Strength Basics

Getting stronger, fitter, and healthier by sticking to the basics. It's not rocket science, it's doing the simple stuff the right way. Strength-Basics updates every Monday, plus extra posts during the week.

Monday, March 12, 2012

Book Review: The Pain-Free Program



by Anthony B. Carey
Published 2005
254 pages

The Pain-Free Program is subtitled "A proven method to relieve back, neck, shoulder, and joint pain." The book is aimed at restoring functional, correct posture in people who have lost it.

The book is a posture-first approach, rather than point-of-pain-first as in Pain Free. The latter asks "What hurts?" and then works on fixing your posture to address that issue; this book asks "How is your posture dysfunctional?" and then works on your posture. They both reach the same point - doing specific mobility drills and stretches and exercises to take you out of dysfunction. They just start at opposite ends of the spectrum of diagnosis. It's probably a bit unfair to compare the books, but having read Pain Free first, it's an unavoidable comparison. You can't help but read one book in light of the other.

The book inevitably opens with a (rather long) introduction, aimed at explaining why you might be dysfunctional, why correcting it will help you, and why this approach will in fact correct it. Basically the first 67 pages of the book are selling you on the idea of postural corrective exercises. The seventh chapter is what opens up the meat of the book - posture diagnosis and correction.

Chapter 7 outlines six posture forms. These range from rotated posture, hunched back/rounded shoulders, head-forward, etc. and everything in between. The posture types are pretty broad but further details explain how you might across multiple posture types. Further information is provided on how to address multiple forms at once, or in which order to address them if you can't tackle them simultaneously.

This is followed by three different exercise programs per form - one for physical workers (labor and other gross motor work), one for dexterity workers (fine motor skills, mostly), and mixed mode (people who do some of both, or some of everything in the case of full-time parents). Each of these is pretty well put together, but with one issue - every exercise is illustrated . . . the first time. Subsequent times explain the exercise but lack the picture and provide a page reference. The illustrations are generally single-picture illustrations, so you just see someone somewhere in the process of doing the exercise, not a beginning/middle/end approach. A fair number do show start and end positions, but not all of them do. The result of this is a lot of page flipping to do a program.

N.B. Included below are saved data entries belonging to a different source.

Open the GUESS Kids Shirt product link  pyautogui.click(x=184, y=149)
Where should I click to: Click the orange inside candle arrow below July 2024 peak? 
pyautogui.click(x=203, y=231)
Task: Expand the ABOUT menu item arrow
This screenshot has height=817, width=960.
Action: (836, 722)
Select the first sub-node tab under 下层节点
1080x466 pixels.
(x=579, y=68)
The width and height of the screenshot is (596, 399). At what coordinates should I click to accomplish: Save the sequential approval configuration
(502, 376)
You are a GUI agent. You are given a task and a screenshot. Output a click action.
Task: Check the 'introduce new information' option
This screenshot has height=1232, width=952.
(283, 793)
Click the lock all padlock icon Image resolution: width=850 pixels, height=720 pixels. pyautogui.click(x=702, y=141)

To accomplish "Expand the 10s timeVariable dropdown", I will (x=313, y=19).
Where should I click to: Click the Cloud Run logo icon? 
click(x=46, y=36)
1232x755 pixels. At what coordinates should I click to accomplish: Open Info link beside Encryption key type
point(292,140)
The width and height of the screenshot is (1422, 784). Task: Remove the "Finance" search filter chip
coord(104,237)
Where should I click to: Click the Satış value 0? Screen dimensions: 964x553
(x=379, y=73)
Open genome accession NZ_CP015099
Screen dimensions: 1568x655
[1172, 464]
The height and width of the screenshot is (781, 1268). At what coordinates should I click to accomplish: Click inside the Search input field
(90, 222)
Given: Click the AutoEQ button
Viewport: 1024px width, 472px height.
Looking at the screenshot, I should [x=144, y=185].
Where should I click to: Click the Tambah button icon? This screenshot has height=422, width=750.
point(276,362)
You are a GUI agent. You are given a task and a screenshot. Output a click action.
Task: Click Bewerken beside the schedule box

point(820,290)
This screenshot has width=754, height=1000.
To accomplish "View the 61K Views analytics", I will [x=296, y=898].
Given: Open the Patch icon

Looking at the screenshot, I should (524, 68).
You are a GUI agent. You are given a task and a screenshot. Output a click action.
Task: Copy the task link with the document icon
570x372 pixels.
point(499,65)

Another downpoint is that you do really need outside help to assess your posture. This means you need to read and understand Chapter 7 and then have someone else do the same and assess you, or have someone help you take pictures. Assessing yourself in fine points is difficult. While finding pain points is not (your knee hurts or it doesn't), knowing that your right hip is subtly raised and your right shoulder is dipping when you move is quite difficult to assess accurately. Then, you have to slot your job into one of three categories and exercise off of that. This leaves a lot of potential failure points - discern your posture, pick the correct combination of forms, select the correct weighting of exercises based on your idea of how your job impacts you, and then page-flip through the exercises. Tough. Get it wrong, and you might be reinforcing bad posture at worst and just not accomplishing anything at best.

The approach does seem very solidly grounded. Many of the exercises exactly (or nearly exactly) duplicate corrective exercises from other sources, just under different names. This is a positive (you know people use this stuff broadly) and a negative (they call it something else). Like Pain Free, it has a continuing exercise program for long-term use, but it doesn't really address athletics or actual strengthening. If I'm going to bench press, or golf, or do MMA, what do I need to do to keep from bringing more problems back down on me? It's not clearly addressed, either in forms or in the text.

Rating:
Content: 4 out of 5. The book is complete as far as it goes, but it lacks the detail you need to keep going forward.
Presentation: 3 out of 5. The book is well written, and the pictures are good, but need more before/middle/after shots. Too much page flipping during actual use.

Overall: A good book if you're looking for a posture-first approach to fixing joint pain and a body pains in general. It's a bit more analysis-intensive than Pain Free, but its approach and progressions are more clearly spelled out. Recommended.